Bacon, Henry. Visconti: Explorations of Beauty and Decay. Cambridge, UK: Cambridge University Press, 1998.
Extensive overview in English of Visconti’s cinema and the various critical prisms through which it was understood. Rather than the traditional chronological approach, Bacon separates Visconti’s films into categories: neorealism, the Risorgimento films, films about the family and modern society, Visconti and Germany, and Visconti and European literature. These enhance examinations that cross the director’s oeuvre and aid in understanding the overall culture of the artist.
Giori, Mauro. Scandalo e banalità: Rappresentazioni dell’eros in Luchino Visconti, 1963–1976. Milan: LED, 2012.
Comprehensive analysis of the second half of Visconti’s career, this book compares the director’s films to the radical changes to traditional moral codes and institutions of censorship that took place in Italy during the 1960s and 1970s. Beginning with Il Gattopardo (1963), Giori demonstrates how Visconti’s works reflected an evolution in society, where an increasingly straightforward approach to eroticism on film suggested a progressive loosening of attitudes toward sexuality in Italy.
Giori, Mauro. Poetica e prassi della trasgressione in Luchino Visconti, 1935–1962. 2d ed. Milan: Libraccio, 2018.

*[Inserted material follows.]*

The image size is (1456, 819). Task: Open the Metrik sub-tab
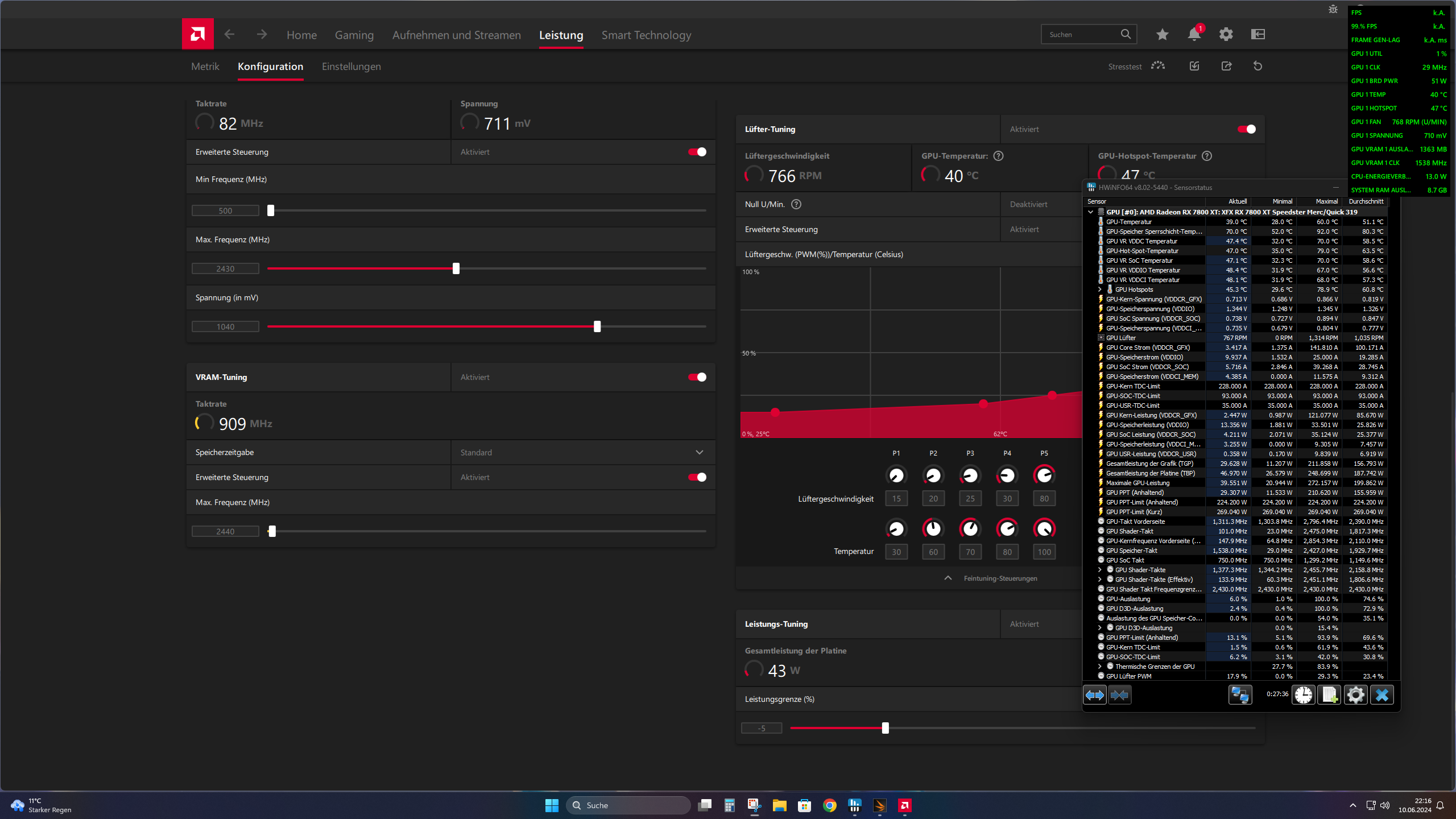point(205,67)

Absorbing overview of the first half of Visconti’s career and the scandals his films and stage works provoked. The book is organized around various “transgressions” that solidified the director’s reputation for pushing the limits of representation: the lead-up to and reception of Ossessione; the influence of his enduring interest in Tennessee Williams on his stage work and the film Senso; then the clash with Italian censors over Rocco e i suoi fratelli and his theatrical production of Giovanni Testori’s L’Arialda.
Micciché, Lino. Visconti: Un profilo critico. Venice: Marsilio, 2002.

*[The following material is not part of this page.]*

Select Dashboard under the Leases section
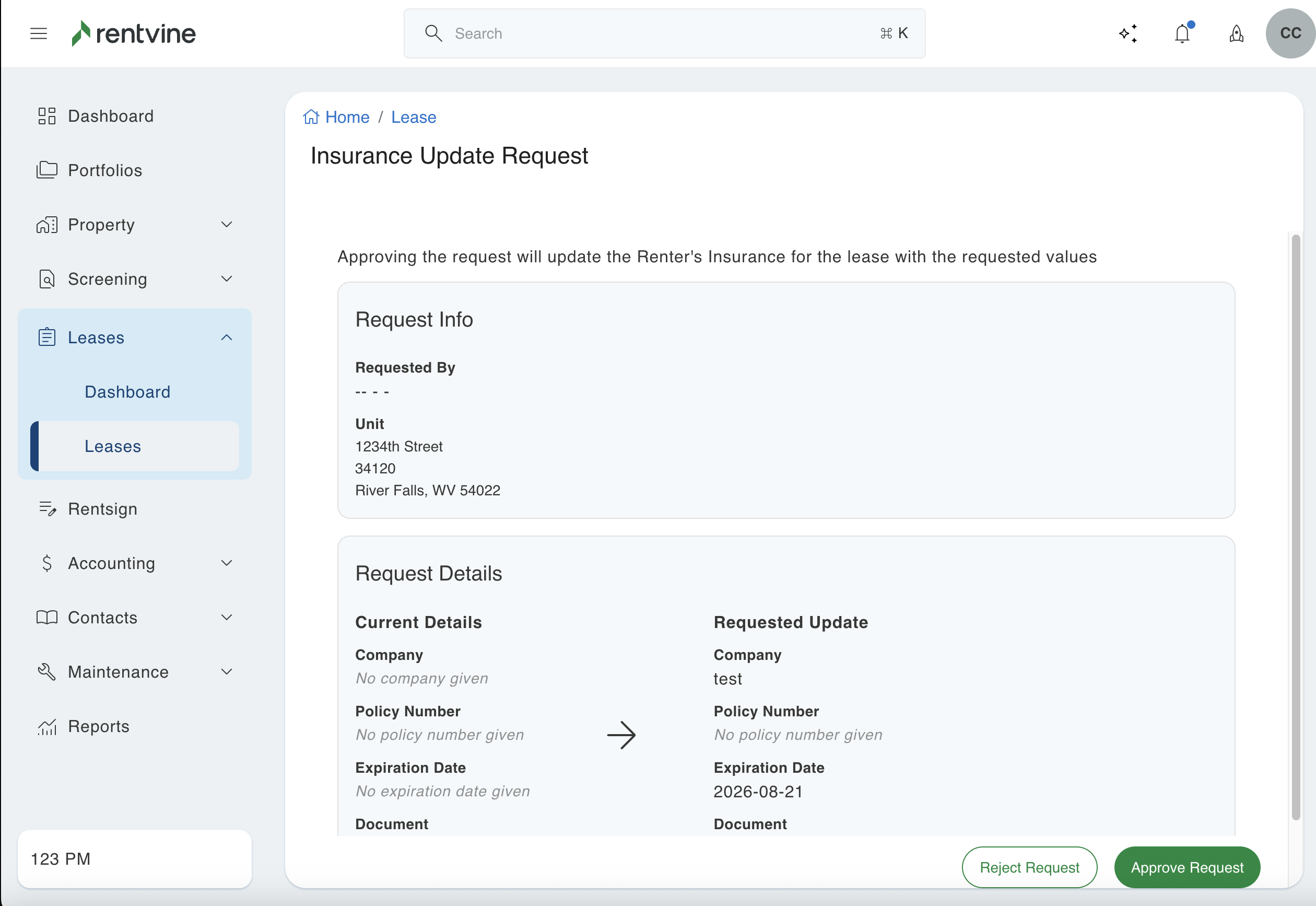1316x906 pixels. (127, 392)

This volume in Italian seeks to crystallize Visconti’s production in a short, dense book of less than two hundred pages. Its concision, appropriate for scholars, allows the author to explore and interconnect various “Viscontian” characteristics as they developed across the decades. Contains considerations of his extracinematic activities and the social and political context within which he worked. Especially useful are the thematic summaries, where diverse threads tie his films together.
Rondolino, Gianni. Luchino Visconti. Turin, Italy: UTET, 2003.
Originally published in 1981, this book is a classic study of Visconti’s film, theater, and opera in a single volume in Italian. Rondolino frames his book of Visconti’s artistic development and contributions with the artist’s biography, featuring important sections about the director’s life and position in Italian culture, as well as a vast array of influences that would stimulate his subsequent production across the dramatic arts.